As the international scrap market starts a new week, a deal to Turkey done on Friday, May 9, has been confirmed, increasing deep sea scrap prices further by a slight margin.
The booking was done by a Marmara-based Turkish steel producer for ex-St. Petersburg HMS I/II 80:20 scrap at $340/mt CFR, with bonus grade at $360/mt CFR. This price is $2.5/mt higher than the previous level anticipated for ex-Baltic deals following the ex-US transactions done last week. As a result, in addition to the change in SteelOrbis’ reference price for ex-Baltic HMS I/II 80:20 scrap, the ex-US price for the same grade has increased to $340/mt CFR. Ex-Europe scrap prices are now expected to indicate a slow uptrend, while the euro-US dollar exchange rate at 1.11 may also be more favorable to European sellers.
Another deal has surfaced today, May 12, which was transacted earlier than the ex-St. Petersburg. The ex-Netherlands booking in question was done by an Iskenderun-based producer at $334/mt CFR for HMS I/II 80:20 scrap. Market sources report that this deal may have been done on Monday or Tuesday last week.
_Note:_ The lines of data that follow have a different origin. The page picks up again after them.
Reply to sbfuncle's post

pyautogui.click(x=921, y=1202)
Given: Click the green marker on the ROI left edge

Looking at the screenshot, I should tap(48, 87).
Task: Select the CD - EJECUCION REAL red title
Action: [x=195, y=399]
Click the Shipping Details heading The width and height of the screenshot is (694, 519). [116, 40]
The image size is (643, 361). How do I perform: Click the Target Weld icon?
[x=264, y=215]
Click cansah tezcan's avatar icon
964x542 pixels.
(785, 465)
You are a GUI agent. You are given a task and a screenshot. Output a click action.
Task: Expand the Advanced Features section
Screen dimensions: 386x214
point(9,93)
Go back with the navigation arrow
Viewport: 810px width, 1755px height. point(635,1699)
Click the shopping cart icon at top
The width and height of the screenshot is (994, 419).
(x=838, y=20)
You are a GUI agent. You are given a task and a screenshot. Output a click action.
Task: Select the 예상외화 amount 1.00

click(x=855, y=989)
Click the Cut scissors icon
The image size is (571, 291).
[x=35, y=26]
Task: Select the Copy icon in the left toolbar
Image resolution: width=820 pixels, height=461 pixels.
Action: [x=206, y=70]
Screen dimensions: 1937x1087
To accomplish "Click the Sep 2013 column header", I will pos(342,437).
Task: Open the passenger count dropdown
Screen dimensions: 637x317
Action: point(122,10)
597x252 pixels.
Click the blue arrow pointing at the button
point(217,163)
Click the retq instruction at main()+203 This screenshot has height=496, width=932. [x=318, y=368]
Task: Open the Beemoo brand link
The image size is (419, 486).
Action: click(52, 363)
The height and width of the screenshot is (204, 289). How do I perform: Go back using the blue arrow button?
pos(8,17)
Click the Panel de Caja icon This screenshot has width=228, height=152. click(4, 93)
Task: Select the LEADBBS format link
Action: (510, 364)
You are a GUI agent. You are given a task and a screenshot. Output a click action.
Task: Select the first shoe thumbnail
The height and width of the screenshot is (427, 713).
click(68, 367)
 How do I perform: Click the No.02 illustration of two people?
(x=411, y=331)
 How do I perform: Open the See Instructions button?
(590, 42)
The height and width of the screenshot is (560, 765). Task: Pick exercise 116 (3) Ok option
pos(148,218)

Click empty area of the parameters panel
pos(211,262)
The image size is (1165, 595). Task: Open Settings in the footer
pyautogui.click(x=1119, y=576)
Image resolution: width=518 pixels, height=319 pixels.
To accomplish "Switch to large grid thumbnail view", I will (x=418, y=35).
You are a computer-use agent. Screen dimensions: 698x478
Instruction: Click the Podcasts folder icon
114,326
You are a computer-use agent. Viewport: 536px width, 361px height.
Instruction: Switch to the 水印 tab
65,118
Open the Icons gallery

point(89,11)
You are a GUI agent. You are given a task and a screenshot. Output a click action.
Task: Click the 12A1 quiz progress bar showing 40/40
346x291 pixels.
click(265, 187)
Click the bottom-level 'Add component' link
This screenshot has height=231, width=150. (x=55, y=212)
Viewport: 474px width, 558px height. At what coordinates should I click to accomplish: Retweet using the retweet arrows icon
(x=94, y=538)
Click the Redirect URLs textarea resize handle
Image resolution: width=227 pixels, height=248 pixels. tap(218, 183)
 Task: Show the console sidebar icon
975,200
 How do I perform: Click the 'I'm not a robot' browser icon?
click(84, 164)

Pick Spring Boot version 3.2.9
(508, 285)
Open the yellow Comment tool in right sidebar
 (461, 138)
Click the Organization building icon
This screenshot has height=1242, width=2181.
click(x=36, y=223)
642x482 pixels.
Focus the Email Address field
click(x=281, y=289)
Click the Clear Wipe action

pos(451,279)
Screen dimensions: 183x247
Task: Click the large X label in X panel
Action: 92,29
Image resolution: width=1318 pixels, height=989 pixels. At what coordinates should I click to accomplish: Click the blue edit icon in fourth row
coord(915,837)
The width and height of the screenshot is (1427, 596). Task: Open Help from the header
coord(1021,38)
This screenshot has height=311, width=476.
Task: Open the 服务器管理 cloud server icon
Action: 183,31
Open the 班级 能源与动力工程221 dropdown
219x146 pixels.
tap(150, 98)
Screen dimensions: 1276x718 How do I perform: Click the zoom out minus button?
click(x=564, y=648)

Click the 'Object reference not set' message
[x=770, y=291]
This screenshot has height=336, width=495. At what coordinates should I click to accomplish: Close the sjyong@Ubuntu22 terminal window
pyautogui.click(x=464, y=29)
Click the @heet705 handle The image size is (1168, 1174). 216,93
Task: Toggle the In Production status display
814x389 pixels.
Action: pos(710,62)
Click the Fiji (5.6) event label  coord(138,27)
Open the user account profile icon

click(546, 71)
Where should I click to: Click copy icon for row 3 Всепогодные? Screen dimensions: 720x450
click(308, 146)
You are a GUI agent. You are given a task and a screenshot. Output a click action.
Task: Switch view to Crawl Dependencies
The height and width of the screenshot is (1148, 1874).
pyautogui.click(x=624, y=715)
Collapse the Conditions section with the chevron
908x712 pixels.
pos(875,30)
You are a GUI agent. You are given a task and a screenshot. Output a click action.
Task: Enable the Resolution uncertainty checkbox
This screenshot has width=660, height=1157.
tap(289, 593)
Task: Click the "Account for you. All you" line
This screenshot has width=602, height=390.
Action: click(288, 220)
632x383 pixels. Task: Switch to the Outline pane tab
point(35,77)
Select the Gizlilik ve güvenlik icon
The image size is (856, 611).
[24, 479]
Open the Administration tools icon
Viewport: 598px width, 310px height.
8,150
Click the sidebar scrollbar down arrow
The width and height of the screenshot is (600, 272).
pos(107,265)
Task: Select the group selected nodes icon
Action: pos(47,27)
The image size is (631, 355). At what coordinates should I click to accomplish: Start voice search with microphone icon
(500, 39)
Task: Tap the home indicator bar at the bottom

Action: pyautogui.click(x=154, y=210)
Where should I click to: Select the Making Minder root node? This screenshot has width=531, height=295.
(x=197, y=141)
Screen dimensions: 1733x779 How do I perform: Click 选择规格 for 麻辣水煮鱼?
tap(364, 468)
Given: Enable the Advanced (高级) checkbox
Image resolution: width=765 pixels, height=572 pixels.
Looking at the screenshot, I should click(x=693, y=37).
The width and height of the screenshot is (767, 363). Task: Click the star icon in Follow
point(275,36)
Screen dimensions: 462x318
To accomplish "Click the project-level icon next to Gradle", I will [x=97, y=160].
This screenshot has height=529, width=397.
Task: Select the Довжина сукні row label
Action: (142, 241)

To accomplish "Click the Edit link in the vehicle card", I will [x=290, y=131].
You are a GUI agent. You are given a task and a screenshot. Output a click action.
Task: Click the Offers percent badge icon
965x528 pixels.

Turkey’s import scrap market is expected to remain lively this week. Once again, market sources report that the number of offers may be higher than the number of buyers, limiting the upward trend of prices. “Turkish mills are maintaining their composed stance. We have not seen them back in full force in the market since May started,” a scrap seller commented. Turkish mills have started the week with price increases for local rebar sales. Although this upward push on prices has been met with resistance from buyers in past weeks, it nevertheless has slowly but surely been gaining some success. Meanwhile, the global markets have rebounded after the US and Chinese governments reached a deal in reducing the retaliatory tariffs they had imposed on each other, following a series of negotiations in Geneva, Switzerland. Consequently, the US and China will roll back their tariffs on each other from 145 percent to 30 percent and from 125 percent to 10 percent, respectively, for an initial 90 days beginning on May 14.